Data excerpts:
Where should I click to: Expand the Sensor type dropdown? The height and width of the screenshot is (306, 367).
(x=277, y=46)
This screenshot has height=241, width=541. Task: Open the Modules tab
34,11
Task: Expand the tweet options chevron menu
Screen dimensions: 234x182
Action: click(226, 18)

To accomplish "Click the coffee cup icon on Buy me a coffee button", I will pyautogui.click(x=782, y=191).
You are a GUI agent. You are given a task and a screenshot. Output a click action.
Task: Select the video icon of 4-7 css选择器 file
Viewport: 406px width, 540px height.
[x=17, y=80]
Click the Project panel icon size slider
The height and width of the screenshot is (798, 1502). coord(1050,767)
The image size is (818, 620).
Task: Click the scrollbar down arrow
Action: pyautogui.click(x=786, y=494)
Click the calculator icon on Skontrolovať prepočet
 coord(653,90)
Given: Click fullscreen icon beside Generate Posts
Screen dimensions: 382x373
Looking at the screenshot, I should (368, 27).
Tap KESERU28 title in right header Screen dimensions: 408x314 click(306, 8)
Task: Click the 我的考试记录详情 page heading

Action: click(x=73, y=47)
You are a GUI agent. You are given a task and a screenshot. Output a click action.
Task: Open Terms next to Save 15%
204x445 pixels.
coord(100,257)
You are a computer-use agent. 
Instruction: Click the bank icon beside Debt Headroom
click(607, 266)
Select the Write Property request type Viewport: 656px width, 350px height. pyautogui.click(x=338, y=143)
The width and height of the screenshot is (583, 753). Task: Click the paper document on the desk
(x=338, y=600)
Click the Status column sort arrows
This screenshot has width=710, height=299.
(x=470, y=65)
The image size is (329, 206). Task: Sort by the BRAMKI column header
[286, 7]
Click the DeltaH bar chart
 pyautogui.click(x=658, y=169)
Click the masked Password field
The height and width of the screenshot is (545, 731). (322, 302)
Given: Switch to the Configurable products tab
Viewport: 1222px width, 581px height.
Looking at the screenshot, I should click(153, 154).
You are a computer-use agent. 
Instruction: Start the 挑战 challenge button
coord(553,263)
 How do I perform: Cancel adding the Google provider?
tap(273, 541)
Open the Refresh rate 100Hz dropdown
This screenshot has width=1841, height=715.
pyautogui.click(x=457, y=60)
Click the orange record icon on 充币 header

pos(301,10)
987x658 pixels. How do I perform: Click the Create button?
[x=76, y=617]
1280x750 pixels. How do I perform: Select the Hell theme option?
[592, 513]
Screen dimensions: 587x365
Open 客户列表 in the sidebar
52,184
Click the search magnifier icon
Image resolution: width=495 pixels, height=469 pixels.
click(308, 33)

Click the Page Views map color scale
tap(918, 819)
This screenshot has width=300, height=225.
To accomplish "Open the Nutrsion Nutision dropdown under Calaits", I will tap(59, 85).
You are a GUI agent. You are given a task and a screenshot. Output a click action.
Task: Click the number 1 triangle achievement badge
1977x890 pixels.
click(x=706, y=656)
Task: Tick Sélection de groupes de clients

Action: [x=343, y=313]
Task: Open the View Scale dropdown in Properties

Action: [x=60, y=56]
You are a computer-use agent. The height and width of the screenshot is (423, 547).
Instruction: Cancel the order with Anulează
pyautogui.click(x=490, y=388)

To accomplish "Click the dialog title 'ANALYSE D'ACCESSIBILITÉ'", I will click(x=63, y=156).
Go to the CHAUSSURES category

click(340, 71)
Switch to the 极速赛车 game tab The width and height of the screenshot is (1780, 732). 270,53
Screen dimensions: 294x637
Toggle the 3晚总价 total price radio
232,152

What is being asked —
Return all lines from the entries that contain the string "title".

Solved problem —
Tap KESERU28 title in right header Screen dimensions: 408x314 click(306, 8)
To accomplish "Click the dialog title 'ANALYSE D'ACCESSIBILITÉ'", I will click(x=63, y=156).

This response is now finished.